Where to begin with Boll? Do you start with him often being next to Ed Wood in the list of the worst directors of all-time, except unlike Wood, he doesn’t have a great Tim Burton movie to polish his legacy (yet…?)? Or maybe his string of awful to there-is-no-God-awful video game adaptations, including In the Name of the King (4% on Rotten Tomatoes), BloodRayne (4%), and naturally, BloodRayne 2: Deliverance (unrated; direct to DVD)? Or possibly his suing a film festival for $170 (and Billy Zane for $170,000), or his blogger boxing matches, or Blubberella, or Auschwitz, or the time he called Michael Bay and Eli Roth “f*cking retards”? OK, that last one was pretty great, but otherwise, it’s been a whole lotta nothing from the man whose middle finger picture will be on his tombstone.

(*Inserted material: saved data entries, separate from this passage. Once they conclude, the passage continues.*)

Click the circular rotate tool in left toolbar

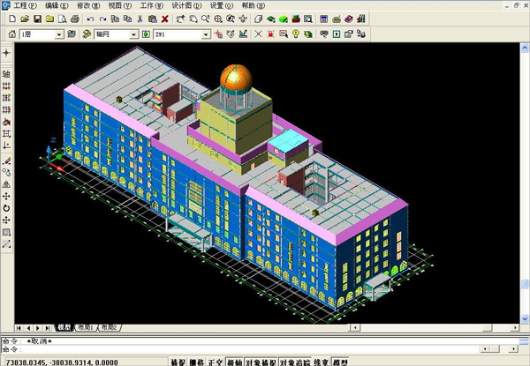tap(6, 208)
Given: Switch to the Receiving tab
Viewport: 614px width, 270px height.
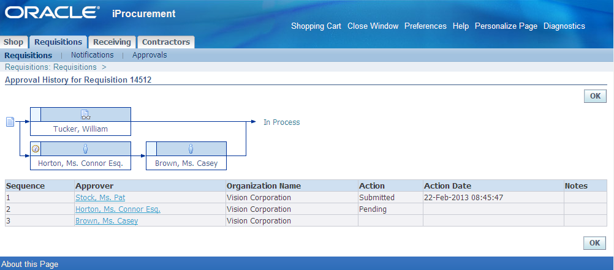Looking at the screenshot, I should [112, 42].
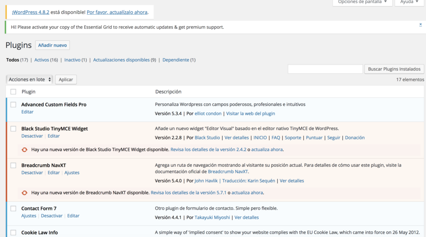Expand Opciones de pantalla panel
The height and width of the screenshot is (237, 426).
362,2
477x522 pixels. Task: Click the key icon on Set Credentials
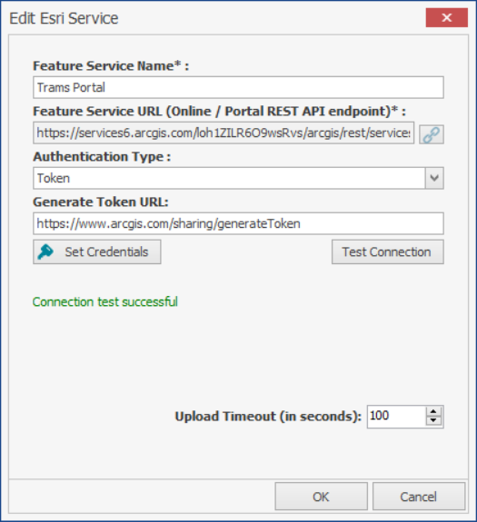pyautogui.click(x=45, y=251)
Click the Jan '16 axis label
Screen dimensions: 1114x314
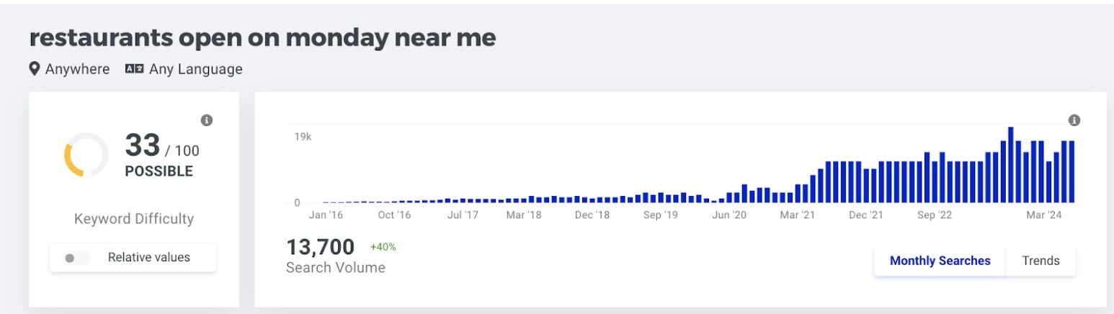pyautogui.click(x=326, y=215)
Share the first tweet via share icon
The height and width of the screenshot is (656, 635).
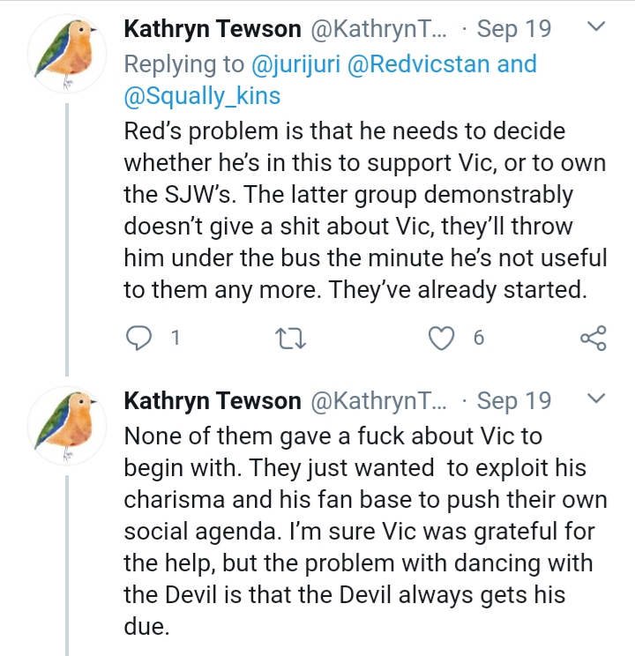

So I regret to inform you that Assault isn’t terrible. Unlike most of Boll’s work, it’s meant to inspire. Inspire those who’ve been f*cked over by bankers to get violent revenge, but inspire nonetheless. Assault stars Dominic Purcell (Prison Break) as a blue-collar security guard with an extremely ill wife (Erin Karpluk) whose life is upended when…you get where this is going…and then there’s an absolute bloodbath. The film isn’t subtle in the least and spends too much time drowning in its nihilistic misery, but its anger is genuine; it never feels like Boll’s taking advantage of something terrible for his own personal gain (unlike his previous work). He’s genuinely pissed at what happened and all too happy to talk about it, as he did during our 10-minute interview in New York last month.